Uno smanettone alla corte di Obama

Con una mossa che ha sorpreso molti, tra cui Mitnick, il Governo statunitense ha nominato Jeff Moss come membro di un ente di sicurezza nazionale

Roma - L'amministrazione Obama continua a stupire l'opinione pubblica accogliendo negli enti che collaborano a stretto contatto con il Governo personaggi poco convenzionali, ben lontani dal cliché del colletto bianco. Accade così che nel nuovo approccio voluto dal neo eletto presidente statunitense rientri anche la nomina di Jeff Moss come membro dell'Homeland Security Council.

Meglio noto come Dark Tangent, il 39 enne cracker divenuto una vera istituzione in ambito di phreaking, ovvero il cracking delle reti telefoniche, è passato alla ribalta per aver fondato tra il '92 ed il '95 DEFCON e Black Hat, due delle più importanti conferenze a livello mondiale del settore.

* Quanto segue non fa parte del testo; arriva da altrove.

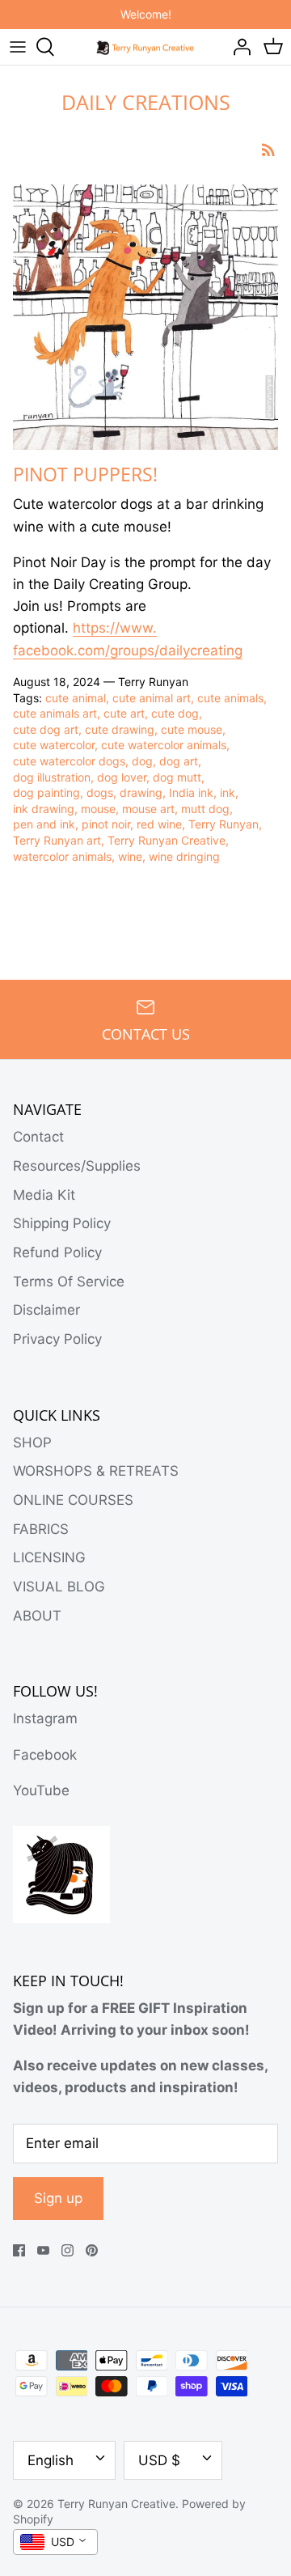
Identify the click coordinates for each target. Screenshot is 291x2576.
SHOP (32, 1442)
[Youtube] (43, 2250)
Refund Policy (57, 1252)
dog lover (121, 777)
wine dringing (184, 856)
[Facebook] (19, 2250)
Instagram (45, 1718)
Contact (38, 1137)
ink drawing (43, 809)
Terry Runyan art (57, 840)
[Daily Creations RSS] (268, 149)
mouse (98, 809)
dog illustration (52, 777)
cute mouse (191, 729)
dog (142, 761)
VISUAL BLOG (59, 1586)
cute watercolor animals (163, 745)
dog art (178, 761)
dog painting (46, 792)
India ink (191, 792)
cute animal (75, 698)
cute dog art (45, 729)
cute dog (175, 713)
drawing (141, 792)
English (50, 2460)
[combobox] (55, 2542)
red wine (159, 824)
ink (227, 792)
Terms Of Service (68, 1281)
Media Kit (44, 1195)
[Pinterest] (92, 2250)
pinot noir (106, 824)
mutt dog (205, 809)
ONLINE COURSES (73, 1500)
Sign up (58, 2198)
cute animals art (55, 713)
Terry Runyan (223, 824)
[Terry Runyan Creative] (145, 46)
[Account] (237, 47)
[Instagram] (67, 2250)
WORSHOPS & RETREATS (96, 1471)
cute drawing (119, 729)
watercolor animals (62, 856)
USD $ (159, 2460)
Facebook (45, 1755)
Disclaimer (46, 1310)
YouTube (41, 1790)
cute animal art (151, 698)
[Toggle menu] (18, 47)
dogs (99, 792)
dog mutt (177, 777)
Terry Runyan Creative (167, 840)
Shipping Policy (62, 1223)
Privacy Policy (57, 1339)
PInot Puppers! (85, 474)
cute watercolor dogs (69, 761)
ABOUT (37, 1616)
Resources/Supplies (77, 1166)
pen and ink (44, 824)
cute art (124, 713)
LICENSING (49, 1557)
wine (130, 856)
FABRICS (41, 1529)
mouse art (148, 809)
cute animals (230, 698)
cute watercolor (54, 745)
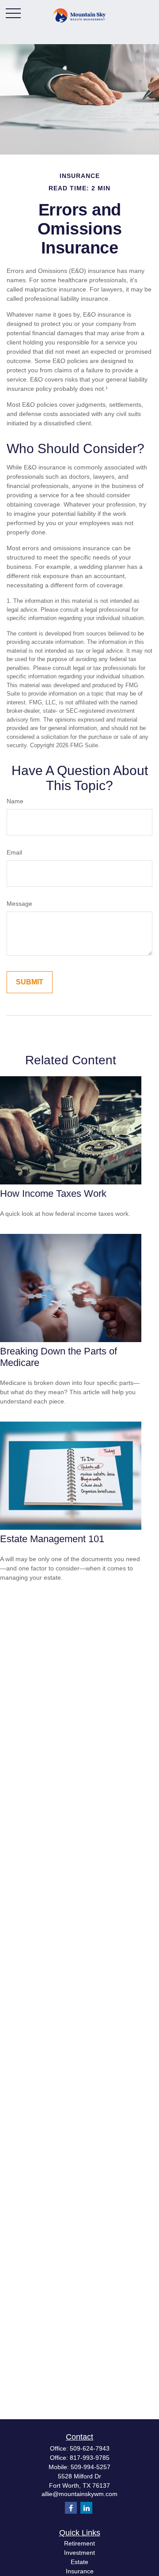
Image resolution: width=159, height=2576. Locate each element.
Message (19, 903)
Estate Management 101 (52, 1538)
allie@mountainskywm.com (79, 2493)
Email (14, 852)
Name (15, 801)
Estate (79, 2561)
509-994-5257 (90, 2466)
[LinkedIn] (86, 2508)
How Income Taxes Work (53, 1193)
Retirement (79, 2543)
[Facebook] (71, 2508)
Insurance (80, 2571)
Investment (79, 2552)
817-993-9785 (90, 2457)
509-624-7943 (90, 2448)
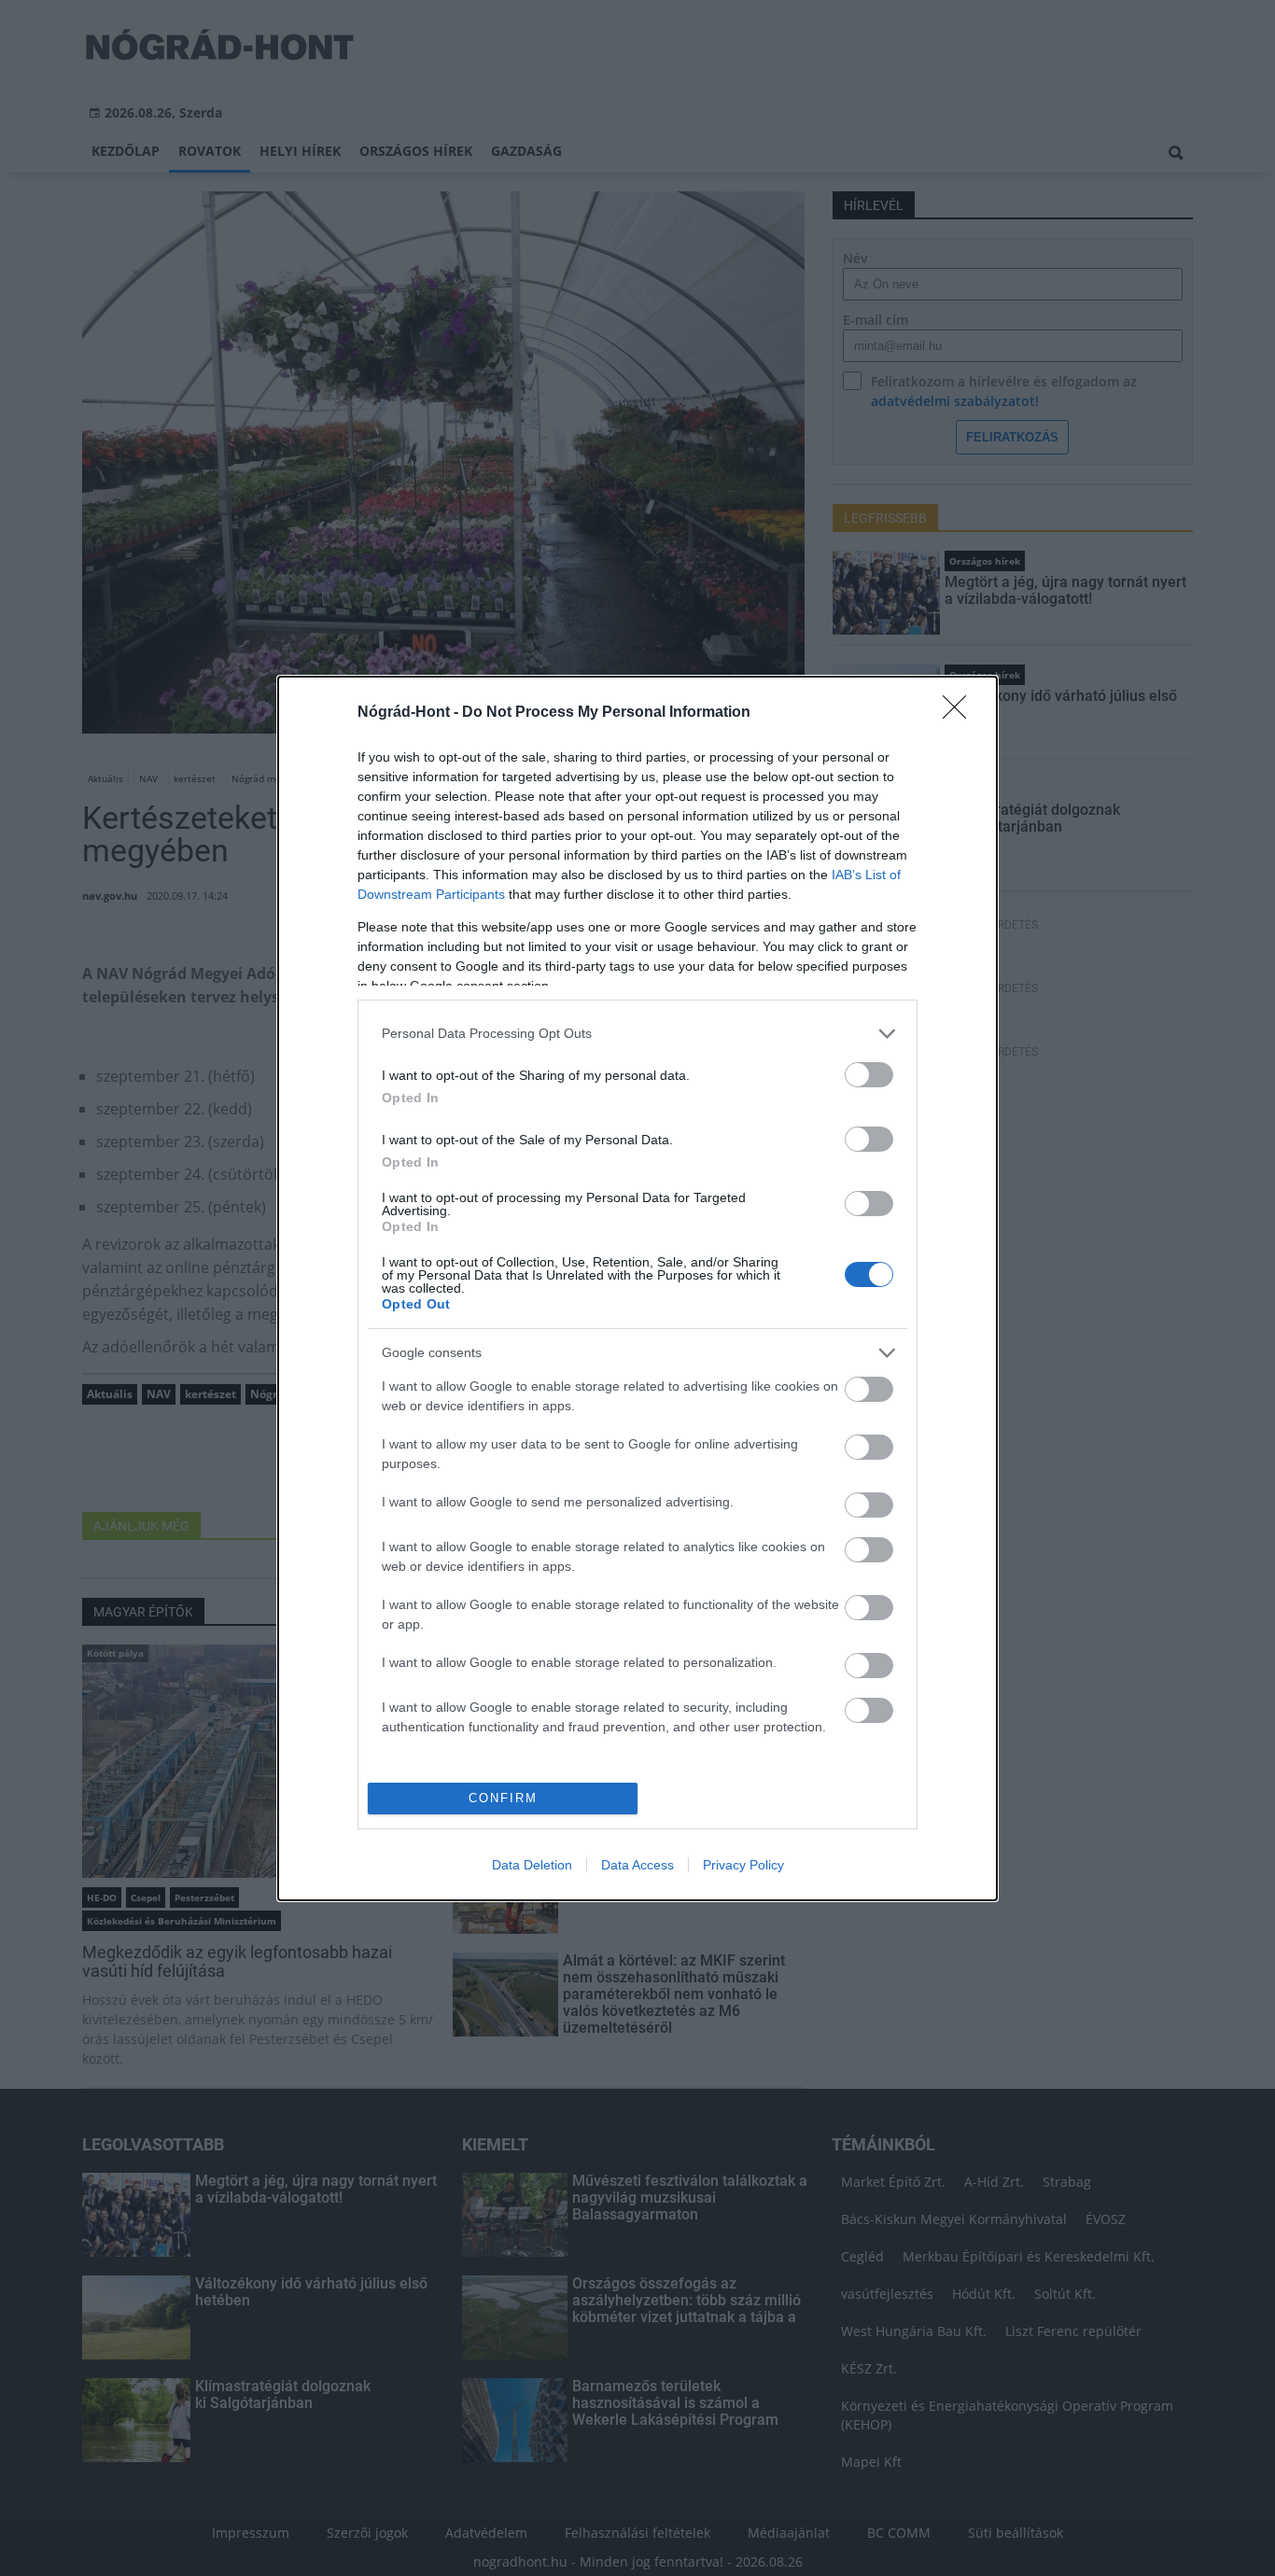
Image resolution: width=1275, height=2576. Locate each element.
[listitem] (637, 1033)
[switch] (869, 1074)
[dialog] (637, 1288)
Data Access (637, 1864)
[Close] (960, 713)
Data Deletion (532, 1864)
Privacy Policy (743, 1864)
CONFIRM (503, 1798)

La nomina lo ha colto di sorpresa, ma Moss si è detto onorato a dare la propria disponibilità e di far parte del progetto: "So che c'è una ritrovata enfasi in materia di cybersecurity e sono contento che il Governo abbia deciso di diversificare i componenti in maniera da avere punti di vista alternativi" ha dichiarato. "Credo - aggiunge - che la mia nomina risponda all'esigenza di avere un punto di vista distaccato dalla consuetudine, un elemento che sino ad ora è venuto a mancare. Attualmente, a poche ore dalla nomina, Moss non è stato in grado di definire quale sarà esattamente il suo ruolo. Per questo, commenta, sarà necessario attendere i primi incontri ufficiali dei nuovi membri del consiglio.
Di sicuro la nomina di Moss ha colto di sorpresa parecchi degli addetti ai lavori, tra cui figura ora il "pentito informatico" Mitnick, social engineer di fama internazionale ora passato dalla parte dei "buoni", il quale si è detto sorpreso di vedere Jeff Moss nella lista dei membri del consiglio e segnalando che il guru della sicurezza Bruce Schneier avrebbe potuto essere un candidato più idoneo.